§ HOW TO COMPLETE THIS TASK: Nothing is needed except the lines below that run from the one with "Task: Open the Price Chart GP section header" through the one with "in the tooltip", repeated exactly.

§ GIVEN DATA:
○ ○ ○ ○ ○
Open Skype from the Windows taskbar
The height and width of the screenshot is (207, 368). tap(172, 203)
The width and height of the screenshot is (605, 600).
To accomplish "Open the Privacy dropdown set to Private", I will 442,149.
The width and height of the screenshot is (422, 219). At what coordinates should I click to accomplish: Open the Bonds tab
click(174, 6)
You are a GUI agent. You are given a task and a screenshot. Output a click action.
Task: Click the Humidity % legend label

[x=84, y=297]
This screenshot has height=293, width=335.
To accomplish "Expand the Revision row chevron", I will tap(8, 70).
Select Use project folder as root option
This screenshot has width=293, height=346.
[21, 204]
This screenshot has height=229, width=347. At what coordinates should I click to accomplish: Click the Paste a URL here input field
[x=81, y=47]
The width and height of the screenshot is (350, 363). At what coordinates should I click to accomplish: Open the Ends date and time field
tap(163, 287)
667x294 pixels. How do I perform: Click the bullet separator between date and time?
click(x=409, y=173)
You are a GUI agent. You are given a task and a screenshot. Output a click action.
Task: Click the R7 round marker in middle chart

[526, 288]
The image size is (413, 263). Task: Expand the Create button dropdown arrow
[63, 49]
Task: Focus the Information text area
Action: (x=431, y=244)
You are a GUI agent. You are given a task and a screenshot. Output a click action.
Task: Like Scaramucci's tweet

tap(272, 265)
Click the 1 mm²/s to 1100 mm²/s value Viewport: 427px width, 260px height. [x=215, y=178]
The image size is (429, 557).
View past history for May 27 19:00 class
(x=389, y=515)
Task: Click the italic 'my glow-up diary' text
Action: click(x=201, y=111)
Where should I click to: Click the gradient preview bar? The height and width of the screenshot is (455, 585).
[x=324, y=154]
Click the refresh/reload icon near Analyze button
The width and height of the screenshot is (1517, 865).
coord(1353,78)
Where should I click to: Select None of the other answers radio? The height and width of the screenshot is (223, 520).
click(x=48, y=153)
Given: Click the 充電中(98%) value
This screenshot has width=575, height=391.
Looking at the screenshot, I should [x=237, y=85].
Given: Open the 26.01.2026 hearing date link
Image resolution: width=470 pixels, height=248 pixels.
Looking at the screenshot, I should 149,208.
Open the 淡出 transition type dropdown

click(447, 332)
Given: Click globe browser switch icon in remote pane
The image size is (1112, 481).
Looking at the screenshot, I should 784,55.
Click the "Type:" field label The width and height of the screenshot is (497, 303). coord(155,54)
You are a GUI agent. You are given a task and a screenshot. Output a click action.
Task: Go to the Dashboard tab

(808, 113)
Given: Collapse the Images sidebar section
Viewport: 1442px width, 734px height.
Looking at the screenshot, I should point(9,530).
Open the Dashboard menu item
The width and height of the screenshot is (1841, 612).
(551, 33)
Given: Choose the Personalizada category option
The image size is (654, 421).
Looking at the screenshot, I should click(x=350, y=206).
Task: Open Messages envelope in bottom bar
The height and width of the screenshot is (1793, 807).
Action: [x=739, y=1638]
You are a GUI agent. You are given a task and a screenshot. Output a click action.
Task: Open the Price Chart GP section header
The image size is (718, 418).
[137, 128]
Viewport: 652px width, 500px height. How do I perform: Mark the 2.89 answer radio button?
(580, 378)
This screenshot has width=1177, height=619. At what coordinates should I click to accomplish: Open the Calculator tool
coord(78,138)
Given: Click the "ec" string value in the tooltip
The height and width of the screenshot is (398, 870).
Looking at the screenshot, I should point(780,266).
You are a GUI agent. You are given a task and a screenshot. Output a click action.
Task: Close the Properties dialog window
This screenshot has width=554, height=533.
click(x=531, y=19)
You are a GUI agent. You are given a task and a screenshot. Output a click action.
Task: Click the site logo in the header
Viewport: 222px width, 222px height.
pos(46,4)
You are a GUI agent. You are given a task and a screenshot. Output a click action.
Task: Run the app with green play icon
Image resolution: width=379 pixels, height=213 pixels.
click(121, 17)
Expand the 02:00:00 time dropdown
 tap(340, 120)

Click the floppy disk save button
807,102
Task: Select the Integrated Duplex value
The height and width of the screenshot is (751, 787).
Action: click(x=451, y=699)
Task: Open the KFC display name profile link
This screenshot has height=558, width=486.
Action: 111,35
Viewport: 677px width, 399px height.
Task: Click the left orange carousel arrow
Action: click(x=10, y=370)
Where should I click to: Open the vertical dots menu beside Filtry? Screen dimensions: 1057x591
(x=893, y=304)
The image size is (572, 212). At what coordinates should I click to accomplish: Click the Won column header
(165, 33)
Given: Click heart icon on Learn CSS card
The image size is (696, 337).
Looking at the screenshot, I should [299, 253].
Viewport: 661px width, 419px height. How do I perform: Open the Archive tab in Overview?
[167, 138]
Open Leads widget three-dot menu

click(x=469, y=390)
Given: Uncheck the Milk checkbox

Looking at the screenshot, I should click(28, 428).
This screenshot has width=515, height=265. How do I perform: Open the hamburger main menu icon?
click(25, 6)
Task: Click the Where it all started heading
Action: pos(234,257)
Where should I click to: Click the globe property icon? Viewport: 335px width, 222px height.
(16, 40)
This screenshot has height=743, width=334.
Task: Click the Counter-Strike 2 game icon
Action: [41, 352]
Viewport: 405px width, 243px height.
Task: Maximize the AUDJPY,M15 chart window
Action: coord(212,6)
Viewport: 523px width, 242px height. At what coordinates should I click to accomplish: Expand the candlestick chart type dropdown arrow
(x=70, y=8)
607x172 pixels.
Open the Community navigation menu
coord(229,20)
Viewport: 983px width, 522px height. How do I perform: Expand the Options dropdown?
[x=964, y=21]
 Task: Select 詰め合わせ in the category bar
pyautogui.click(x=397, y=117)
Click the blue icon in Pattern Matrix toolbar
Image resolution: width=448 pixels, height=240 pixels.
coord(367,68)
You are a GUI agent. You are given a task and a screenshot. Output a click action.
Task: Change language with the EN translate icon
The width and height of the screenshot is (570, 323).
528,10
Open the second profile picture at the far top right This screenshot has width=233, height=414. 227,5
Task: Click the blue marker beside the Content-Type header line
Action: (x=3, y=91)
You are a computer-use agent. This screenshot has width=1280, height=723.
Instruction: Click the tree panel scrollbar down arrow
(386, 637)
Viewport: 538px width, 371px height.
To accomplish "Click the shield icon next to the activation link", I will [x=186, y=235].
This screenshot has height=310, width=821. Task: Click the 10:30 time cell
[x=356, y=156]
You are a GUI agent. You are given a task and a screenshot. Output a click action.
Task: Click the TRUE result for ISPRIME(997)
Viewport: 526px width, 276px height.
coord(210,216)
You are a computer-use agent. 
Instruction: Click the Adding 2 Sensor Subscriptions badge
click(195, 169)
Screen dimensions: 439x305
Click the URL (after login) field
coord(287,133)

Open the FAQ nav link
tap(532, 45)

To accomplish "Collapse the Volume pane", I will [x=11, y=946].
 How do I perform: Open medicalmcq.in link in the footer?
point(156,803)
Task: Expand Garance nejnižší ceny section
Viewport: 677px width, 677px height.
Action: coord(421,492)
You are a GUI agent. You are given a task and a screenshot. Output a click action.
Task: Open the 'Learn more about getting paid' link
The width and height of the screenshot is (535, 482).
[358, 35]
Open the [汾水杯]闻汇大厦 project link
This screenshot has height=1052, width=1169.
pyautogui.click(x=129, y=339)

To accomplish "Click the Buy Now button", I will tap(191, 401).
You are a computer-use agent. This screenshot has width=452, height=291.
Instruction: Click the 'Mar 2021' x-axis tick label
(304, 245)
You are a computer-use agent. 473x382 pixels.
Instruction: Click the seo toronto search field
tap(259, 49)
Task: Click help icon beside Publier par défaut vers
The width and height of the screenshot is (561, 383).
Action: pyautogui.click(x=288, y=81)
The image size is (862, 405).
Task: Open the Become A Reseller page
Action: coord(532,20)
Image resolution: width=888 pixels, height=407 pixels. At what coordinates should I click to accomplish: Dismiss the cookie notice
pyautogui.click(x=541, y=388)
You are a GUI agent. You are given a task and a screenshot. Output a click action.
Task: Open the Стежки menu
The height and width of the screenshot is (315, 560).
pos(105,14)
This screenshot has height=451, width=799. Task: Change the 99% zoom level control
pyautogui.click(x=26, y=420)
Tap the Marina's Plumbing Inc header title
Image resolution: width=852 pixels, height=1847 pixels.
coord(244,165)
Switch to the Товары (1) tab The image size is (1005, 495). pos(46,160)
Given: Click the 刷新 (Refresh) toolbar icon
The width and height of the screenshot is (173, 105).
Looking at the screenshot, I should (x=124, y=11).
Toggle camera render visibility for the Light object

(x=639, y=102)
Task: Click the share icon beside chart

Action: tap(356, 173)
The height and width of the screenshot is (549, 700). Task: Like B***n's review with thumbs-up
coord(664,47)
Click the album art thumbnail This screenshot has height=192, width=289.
○ ○ ○ ○ ○
§ SOLUTION TO THIS PROBLEM:
Task: Open the Price Chart GP section header
The image size is (718, 418).
[137, 128]
Viewport: 652px width, 500px height. How do I perform: Mark the 2.89 answer radio button?
(580, 378)
This screenshot has width=1177, height=619. At what coordinates should I click to accomplish: Open the Calculator tool
coord(78,138)
Given: Click the "ec" string value in the tooltip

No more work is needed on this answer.